■ **Provided information**:
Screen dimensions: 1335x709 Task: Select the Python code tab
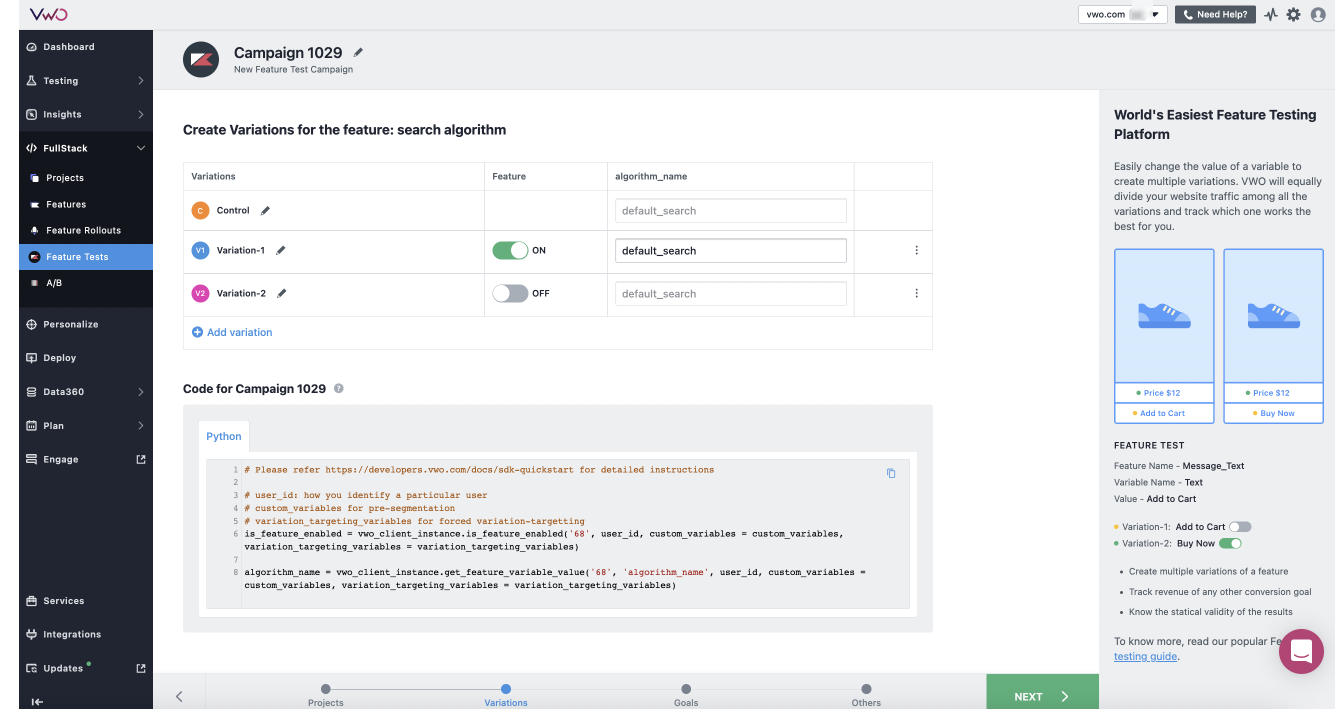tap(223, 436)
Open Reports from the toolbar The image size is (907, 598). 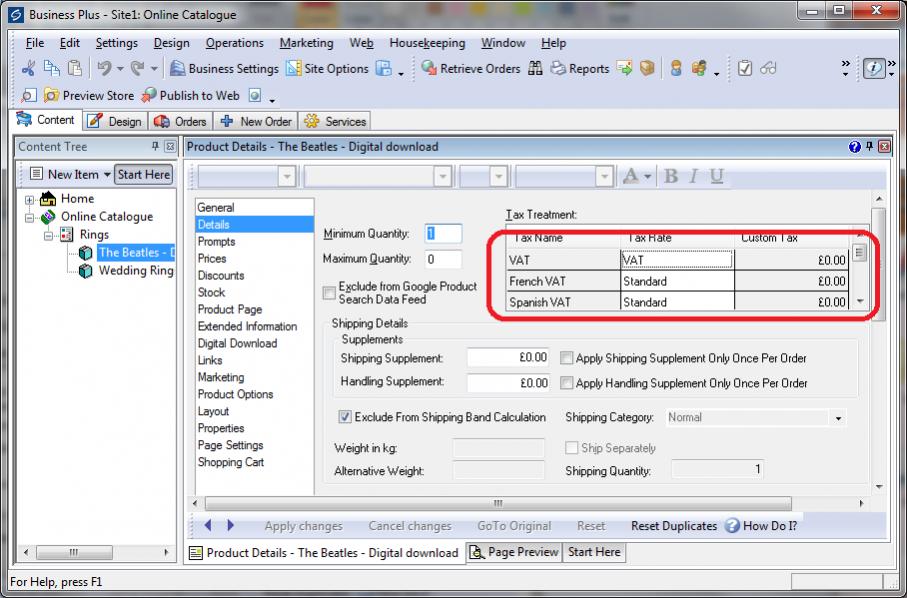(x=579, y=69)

--

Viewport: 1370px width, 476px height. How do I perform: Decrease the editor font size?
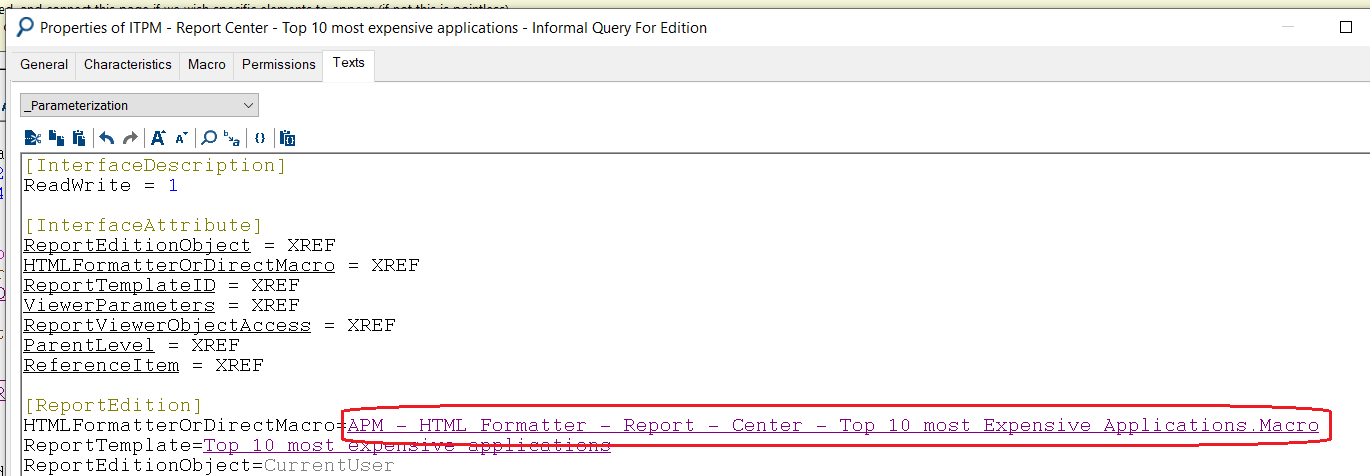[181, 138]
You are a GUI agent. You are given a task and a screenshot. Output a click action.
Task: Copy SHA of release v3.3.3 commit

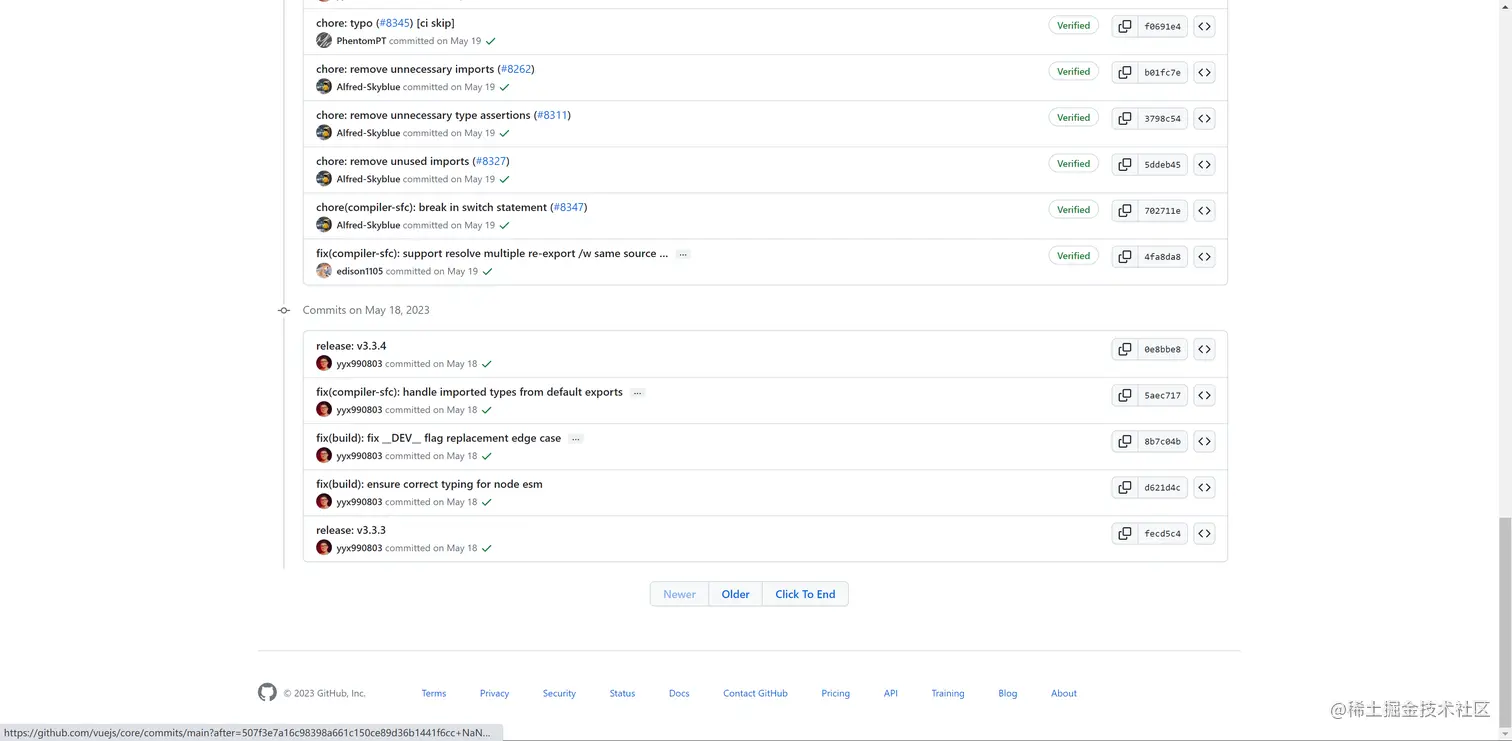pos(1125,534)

* * *

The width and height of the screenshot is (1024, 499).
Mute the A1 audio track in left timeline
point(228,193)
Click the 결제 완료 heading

■ **What to produce**:
Which lines of the data contain the string "screenshot"? Copy each one.

■ **Reply to the exercise**:
You are a GUI agent. You are given a task and a screenshot. Output a click action.
The width and height of the screenshot is (1024, 499).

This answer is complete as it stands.